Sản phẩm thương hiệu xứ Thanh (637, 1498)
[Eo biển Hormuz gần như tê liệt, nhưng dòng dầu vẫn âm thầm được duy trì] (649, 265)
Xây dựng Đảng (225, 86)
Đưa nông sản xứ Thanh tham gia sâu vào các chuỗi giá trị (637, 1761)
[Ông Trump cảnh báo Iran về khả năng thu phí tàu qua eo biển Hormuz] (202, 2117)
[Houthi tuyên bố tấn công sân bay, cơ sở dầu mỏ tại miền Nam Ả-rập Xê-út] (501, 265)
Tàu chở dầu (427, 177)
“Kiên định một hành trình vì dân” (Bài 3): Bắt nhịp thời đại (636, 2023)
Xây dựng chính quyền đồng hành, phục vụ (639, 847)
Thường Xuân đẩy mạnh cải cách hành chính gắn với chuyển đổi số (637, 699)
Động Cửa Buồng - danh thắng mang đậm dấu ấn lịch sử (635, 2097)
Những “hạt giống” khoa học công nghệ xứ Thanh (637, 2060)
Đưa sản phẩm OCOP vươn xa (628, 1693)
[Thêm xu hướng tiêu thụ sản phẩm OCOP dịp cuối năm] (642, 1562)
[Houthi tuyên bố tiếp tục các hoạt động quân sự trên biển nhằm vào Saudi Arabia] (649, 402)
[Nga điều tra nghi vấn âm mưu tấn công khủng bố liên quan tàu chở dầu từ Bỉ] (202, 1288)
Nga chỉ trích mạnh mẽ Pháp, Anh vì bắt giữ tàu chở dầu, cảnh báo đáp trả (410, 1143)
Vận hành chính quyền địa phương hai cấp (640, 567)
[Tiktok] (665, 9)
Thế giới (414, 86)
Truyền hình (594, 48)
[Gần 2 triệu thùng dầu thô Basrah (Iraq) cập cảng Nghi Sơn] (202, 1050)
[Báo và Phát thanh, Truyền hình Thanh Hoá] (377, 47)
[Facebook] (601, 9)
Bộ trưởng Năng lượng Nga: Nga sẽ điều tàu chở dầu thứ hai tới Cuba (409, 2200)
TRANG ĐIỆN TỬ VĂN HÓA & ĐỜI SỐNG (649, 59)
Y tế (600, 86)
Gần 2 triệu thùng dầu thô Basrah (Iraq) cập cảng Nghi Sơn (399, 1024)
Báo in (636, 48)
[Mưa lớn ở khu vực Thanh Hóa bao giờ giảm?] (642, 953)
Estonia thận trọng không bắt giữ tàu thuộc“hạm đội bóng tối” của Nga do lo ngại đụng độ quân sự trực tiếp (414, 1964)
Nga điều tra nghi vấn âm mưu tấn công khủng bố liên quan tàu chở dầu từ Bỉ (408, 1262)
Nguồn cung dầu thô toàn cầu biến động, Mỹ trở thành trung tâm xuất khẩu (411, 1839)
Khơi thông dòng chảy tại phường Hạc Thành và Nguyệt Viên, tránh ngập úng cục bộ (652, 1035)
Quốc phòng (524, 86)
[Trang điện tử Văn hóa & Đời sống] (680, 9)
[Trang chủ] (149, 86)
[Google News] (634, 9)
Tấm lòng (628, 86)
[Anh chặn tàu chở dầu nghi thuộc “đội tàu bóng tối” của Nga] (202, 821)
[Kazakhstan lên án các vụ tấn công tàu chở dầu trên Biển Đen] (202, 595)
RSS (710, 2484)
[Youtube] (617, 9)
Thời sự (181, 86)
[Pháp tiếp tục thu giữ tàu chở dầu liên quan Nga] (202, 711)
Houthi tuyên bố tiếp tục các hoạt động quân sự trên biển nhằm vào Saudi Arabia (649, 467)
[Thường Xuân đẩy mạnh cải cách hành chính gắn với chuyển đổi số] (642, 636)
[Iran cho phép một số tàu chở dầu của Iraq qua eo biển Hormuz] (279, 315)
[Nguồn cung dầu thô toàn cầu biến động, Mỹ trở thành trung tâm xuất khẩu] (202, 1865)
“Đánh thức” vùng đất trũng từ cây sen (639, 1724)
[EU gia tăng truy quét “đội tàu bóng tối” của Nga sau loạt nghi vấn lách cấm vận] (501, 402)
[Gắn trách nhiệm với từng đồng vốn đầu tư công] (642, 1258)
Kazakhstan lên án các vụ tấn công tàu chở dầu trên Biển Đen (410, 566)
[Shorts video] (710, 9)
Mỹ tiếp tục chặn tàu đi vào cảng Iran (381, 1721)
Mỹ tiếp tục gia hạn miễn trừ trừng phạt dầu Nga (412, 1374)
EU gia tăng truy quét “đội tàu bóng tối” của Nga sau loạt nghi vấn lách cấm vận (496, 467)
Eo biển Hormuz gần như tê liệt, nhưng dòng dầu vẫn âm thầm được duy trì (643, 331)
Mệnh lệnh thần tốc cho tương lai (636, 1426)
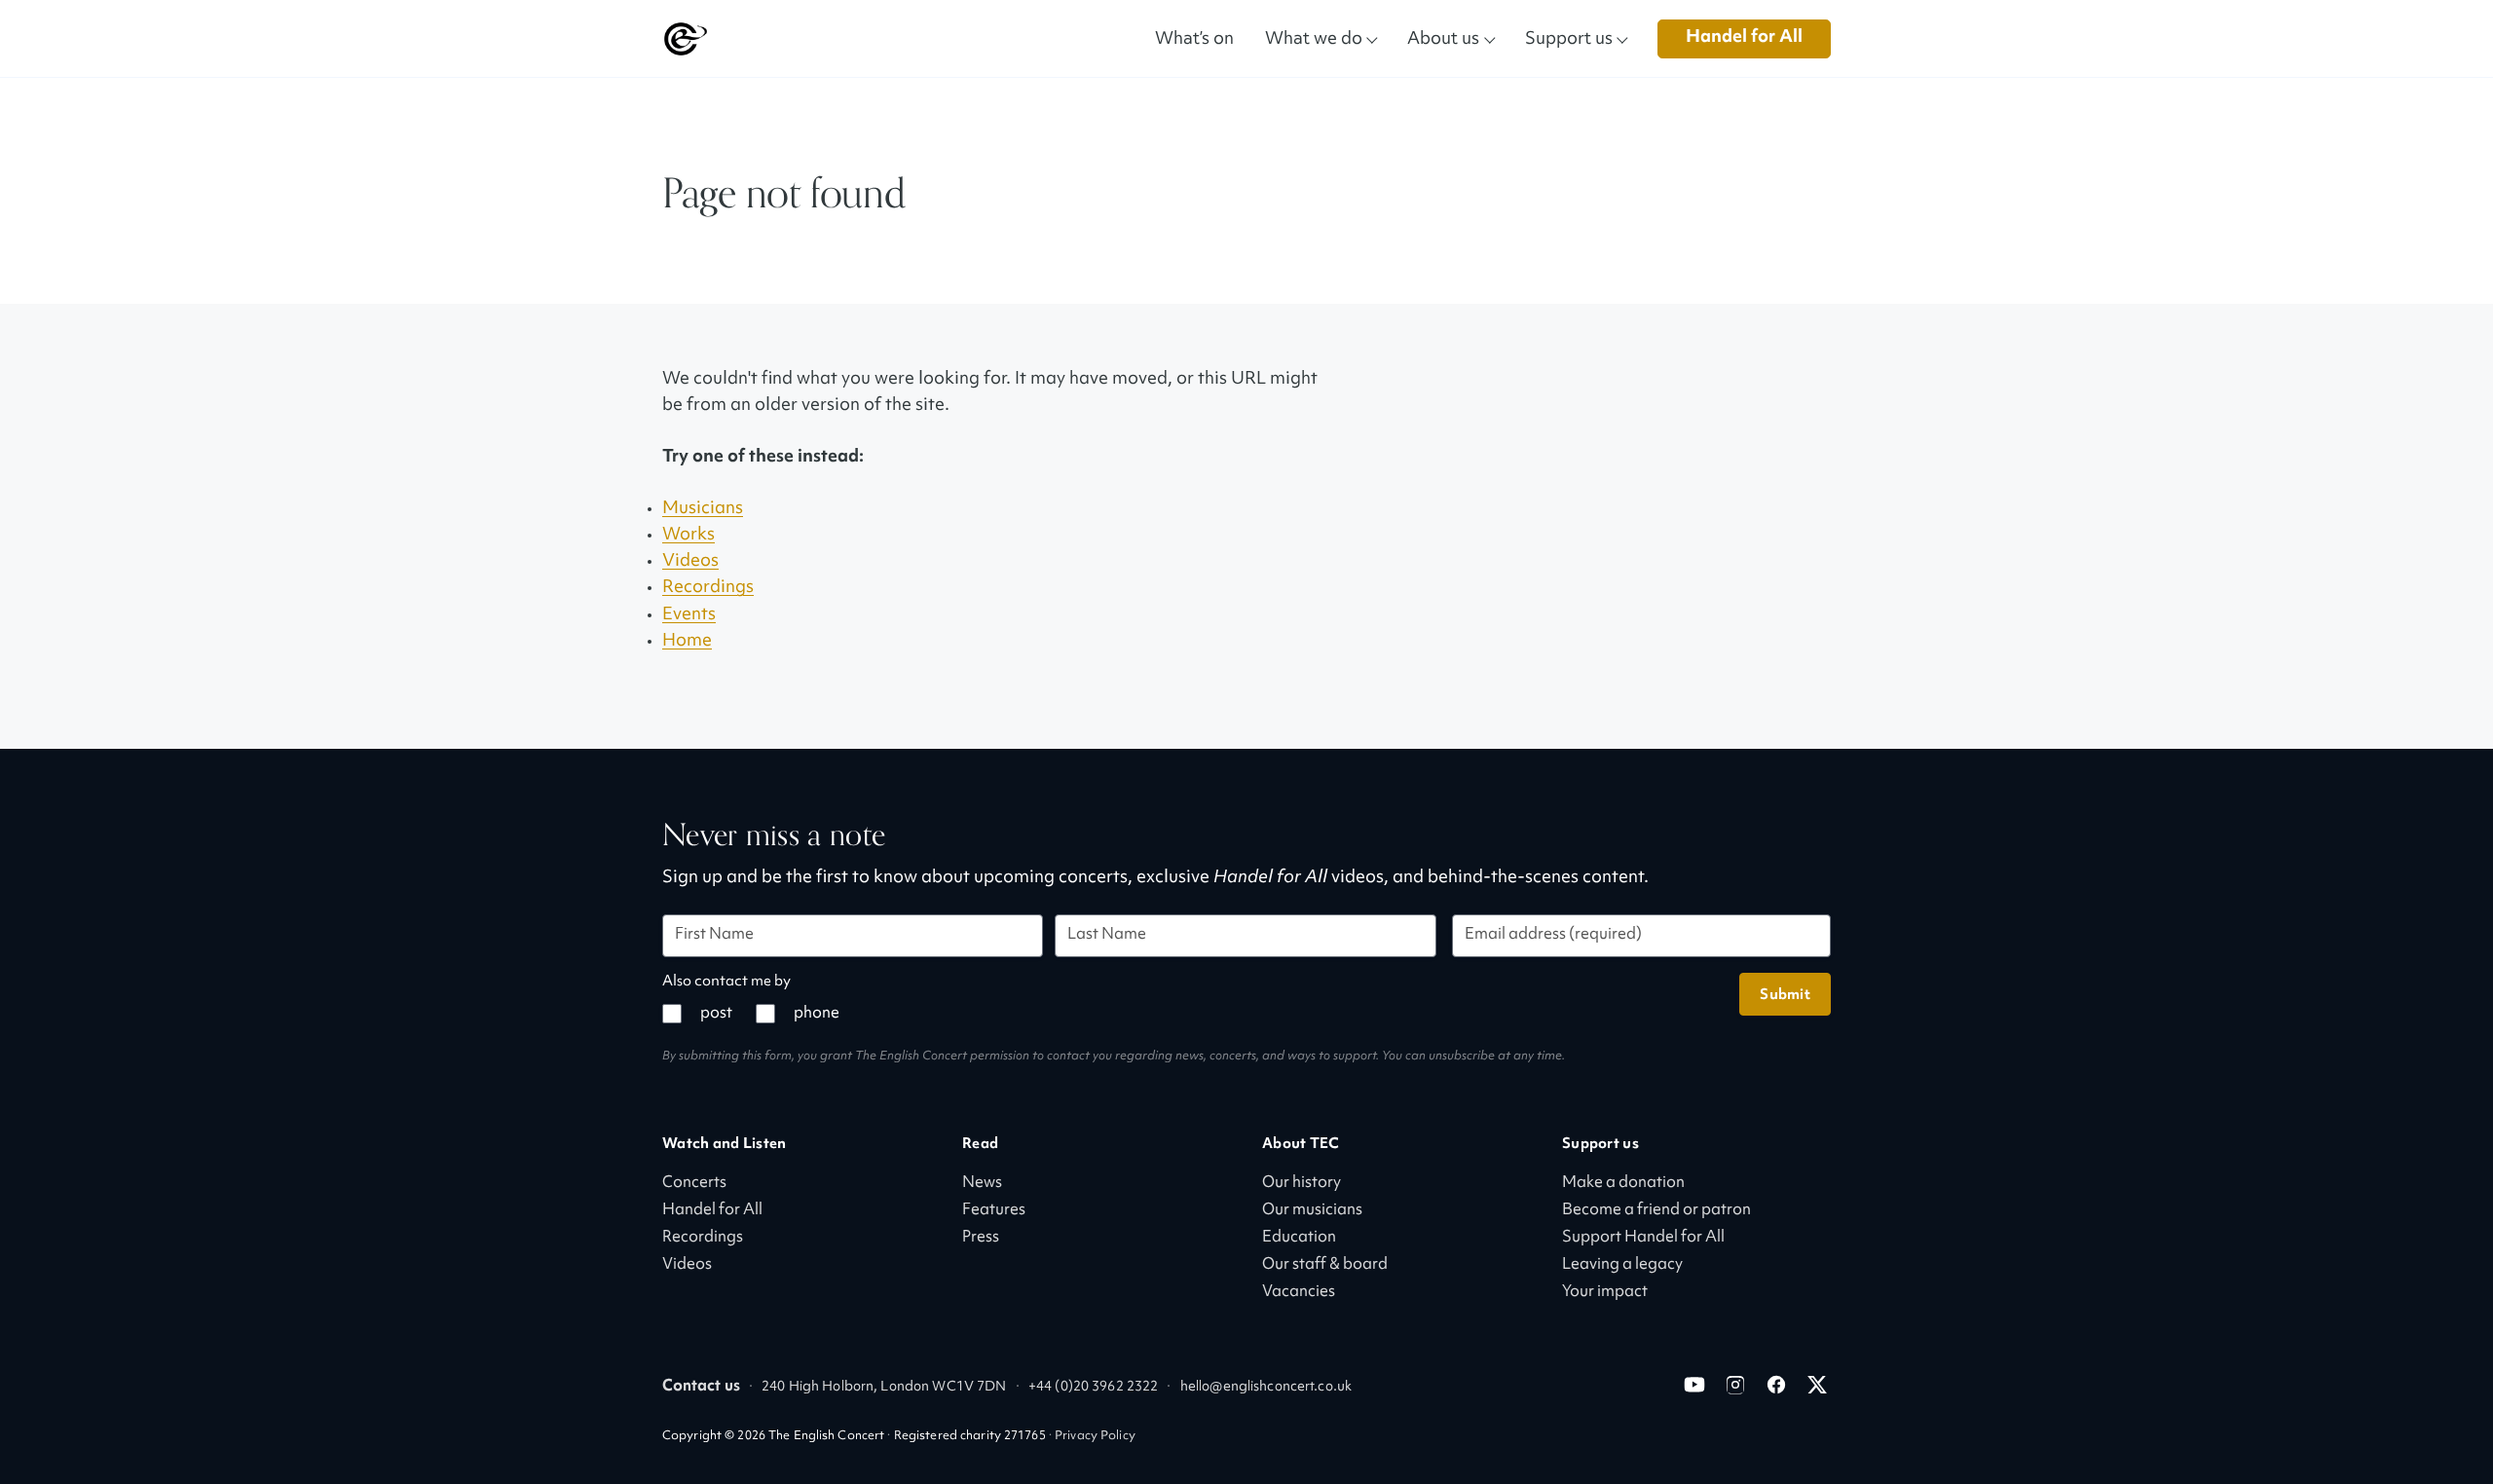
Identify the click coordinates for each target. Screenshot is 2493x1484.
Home (687, 641)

- PROBLEM:
Could you restate exactly the lines from the line containing "trì (643, 331)" through the end of the listing, both ends included and nothing else, leaving the images out?

- RESPONSE:
Eo biển Hormuz gần như tê liệt, nhưng dòng dầu vẫn âm thầm được duy trì (643, 331)
Mệnh lệnh thần tốc cho tương lai (636, 1426)
Identify the click coordinates for each target. Screenshot is 2493x1484.
Home (687, 641)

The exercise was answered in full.